Services essentiels attaqués : la Calédonie vacille

Deux attaques ciblées, deux territoires, un même constat : les services publics sont devenus des cibles.
En Nouvelle-Calédonie, les actes de vandalisme frappent désormais au cœur du quotidien des habitants.
Des actes de malveillance qui frappent les services essentiels
La série noire se confirme. À Nouméa, plusieurs guichets automatiques bancaires ont été dégradés, tandis qu’à Poum, ce sont pas moins de 37 poteaux de télécommunication qui ont été coupés et volés en fin de semaine dernière. Dans un communiqué publié ce mardi 16 juin, l’Office des postes et télécommunications (OPT) dénonce fermement ces actes de malveillance visant directement les infrastructures publiques.
L’établissement public parle sans détour d’atteintes graves aux équipements collectifs, soulignant que ces dégradations ne relèvent pas d’incivilités isolées, mais bien d’actions ayant un impact direct sur le fonctionnement du territoire.
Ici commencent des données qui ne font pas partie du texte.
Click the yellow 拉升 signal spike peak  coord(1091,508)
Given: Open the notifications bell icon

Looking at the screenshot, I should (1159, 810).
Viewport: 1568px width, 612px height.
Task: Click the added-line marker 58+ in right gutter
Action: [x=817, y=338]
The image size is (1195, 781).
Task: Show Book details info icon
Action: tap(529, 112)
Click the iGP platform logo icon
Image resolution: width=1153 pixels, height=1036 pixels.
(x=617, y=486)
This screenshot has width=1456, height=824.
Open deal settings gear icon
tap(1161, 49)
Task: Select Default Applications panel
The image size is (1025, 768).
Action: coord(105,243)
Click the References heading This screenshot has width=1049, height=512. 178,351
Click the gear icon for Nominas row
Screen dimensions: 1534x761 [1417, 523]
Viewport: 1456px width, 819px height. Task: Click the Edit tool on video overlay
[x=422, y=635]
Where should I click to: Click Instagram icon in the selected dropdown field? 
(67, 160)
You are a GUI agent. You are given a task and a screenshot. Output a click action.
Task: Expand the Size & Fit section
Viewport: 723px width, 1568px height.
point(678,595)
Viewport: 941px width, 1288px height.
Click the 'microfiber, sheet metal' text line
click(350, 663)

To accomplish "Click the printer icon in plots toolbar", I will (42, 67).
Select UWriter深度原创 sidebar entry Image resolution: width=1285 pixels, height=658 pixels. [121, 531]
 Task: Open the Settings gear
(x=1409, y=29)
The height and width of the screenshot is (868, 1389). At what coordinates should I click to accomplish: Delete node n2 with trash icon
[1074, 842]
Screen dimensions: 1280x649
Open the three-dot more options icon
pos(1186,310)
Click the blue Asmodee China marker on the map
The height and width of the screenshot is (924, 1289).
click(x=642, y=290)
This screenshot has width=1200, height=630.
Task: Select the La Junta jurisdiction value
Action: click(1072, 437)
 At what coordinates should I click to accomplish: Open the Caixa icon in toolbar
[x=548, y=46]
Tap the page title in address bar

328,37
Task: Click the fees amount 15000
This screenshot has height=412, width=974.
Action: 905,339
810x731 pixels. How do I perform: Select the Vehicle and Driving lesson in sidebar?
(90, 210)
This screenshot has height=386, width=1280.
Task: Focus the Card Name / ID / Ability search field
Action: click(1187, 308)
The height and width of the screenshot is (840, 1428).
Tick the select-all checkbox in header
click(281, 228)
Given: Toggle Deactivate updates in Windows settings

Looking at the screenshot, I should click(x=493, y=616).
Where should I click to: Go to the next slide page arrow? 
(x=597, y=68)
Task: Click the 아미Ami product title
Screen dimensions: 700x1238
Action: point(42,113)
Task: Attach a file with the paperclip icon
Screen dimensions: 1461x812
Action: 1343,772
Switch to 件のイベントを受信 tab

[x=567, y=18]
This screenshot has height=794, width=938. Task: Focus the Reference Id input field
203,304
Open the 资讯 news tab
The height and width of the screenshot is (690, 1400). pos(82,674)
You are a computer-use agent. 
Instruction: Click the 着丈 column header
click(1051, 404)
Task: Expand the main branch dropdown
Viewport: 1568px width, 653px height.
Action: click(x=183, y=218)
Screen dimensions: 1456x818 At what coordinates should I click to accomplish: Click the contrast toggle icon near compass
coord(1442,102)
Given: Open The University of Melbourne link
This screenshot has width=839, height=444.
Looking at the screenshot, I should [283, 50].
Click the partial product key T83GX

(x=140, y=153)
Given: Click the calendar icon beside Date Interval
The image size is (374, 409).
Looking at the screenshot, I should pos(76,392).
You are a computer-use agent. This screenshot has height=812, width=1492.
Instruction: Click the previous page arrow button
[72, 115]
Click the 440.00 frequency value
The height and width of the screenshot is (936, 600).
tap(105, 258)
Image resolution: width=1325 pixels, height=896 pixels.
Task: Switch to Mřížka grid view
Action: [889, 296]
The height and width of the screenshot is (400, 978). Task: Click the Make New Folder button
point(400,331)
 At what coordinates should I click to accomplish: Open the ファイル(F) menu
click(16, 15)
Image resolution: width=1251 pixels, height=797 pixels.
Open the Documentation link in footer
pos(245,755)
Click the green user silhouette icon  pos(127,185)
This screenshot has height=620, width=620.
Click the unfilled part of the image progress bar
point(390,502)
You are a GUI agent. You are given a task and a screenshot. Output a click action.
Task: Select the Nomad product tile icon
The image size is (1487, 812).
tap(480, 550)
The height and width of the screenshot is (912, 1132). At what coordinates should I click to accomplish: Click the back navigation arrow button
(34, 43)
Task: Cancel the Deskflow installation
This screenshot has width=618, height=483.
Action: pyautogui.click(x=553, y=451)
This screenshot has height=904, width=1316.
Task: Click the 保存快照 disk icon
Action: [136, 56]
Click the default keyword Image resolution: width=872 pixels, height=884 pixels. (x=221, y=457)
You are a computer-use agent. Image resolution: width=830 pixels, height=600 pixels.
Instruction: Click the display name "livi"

Les équipes techniques ont été mobilisées en urgence, au détriment d’autres missions essentielles.
À Nouméa, les dégâts sur les guichets automatiques bancaires externes, notamment à l’agence principale et à Alma, sont tels que leur remise en service ne pourra intervenir avant la semaine prochaine. L’OPT précise que le temps des réparations est incompressible, preuve de l’ampleur des destructions. Une plainte a été déposée.
Un coût économique et social lourd pour les Calédoniens
Au-delà des images de vandalisme, ce sont les conséquences concrètes qui inquiètent. L’OPT insiste sur le fait que ces attaques entraînent des perturbations majeures pour la population. Les interruptions de services bancaires compliquent l’accès à l’argent liquide, les coupures de communication isolent des zones entières, et l’ensemble du tissu économique en subit les effets.
Particuliers, entreprises et collectivités dépendent quotidiennement de ces infrastructures. Leur dégradation provoque un effet domino sur l’ensemble de la société calédonienne, déjà fragilisée par un contexte économique tendu.
À cela s’ajoute une réalité souvent passée sous silence : le coût des réparations. L’OPT évoque un impact financier significatif pour l’établissement public, mobilisant des ressources qui auraient pu être investies dans la modernisation des réseaux ou l’amélioration des services. Autrement dit, ce vandalisme pénalise directement les contribuables.
Un appel au civisme face à une dérive inquiétante
Face à cette situation, l’OPT ne cache pas sa préoccupation. L’établissement condamne fermement ces actes qui portent atteinte à un patrimoine collectif financé par et pour les Calédoniens. L’appel au civisme lancé dans le communiqué sonne comme un avertissement.
Car, derrière ces dégradations, c’est une question plus large qui se pose : celle du respect de l’autorité publique et des biens communs. Dans un territoire où les infrastructures sont vitales, leur sabotage traduit une forme de désinvolture dangereuse envers l’intérêt général.
À Poum, les équipes de l’OPT travaillent désormais en coordination avec les autorités pour prévenir toute récidive. Mais la répétition de ces actes laisse craindre une banalisation du vandalisme, avec des conséquences potentiellement durables.
Dans ce contexte, la responsabilité individuelle et collective est clairement engagée. Car détruire un guichet ou voler un poteau, ce n’est pas seulement un délit : c’est affaiblir un territoire tout entier.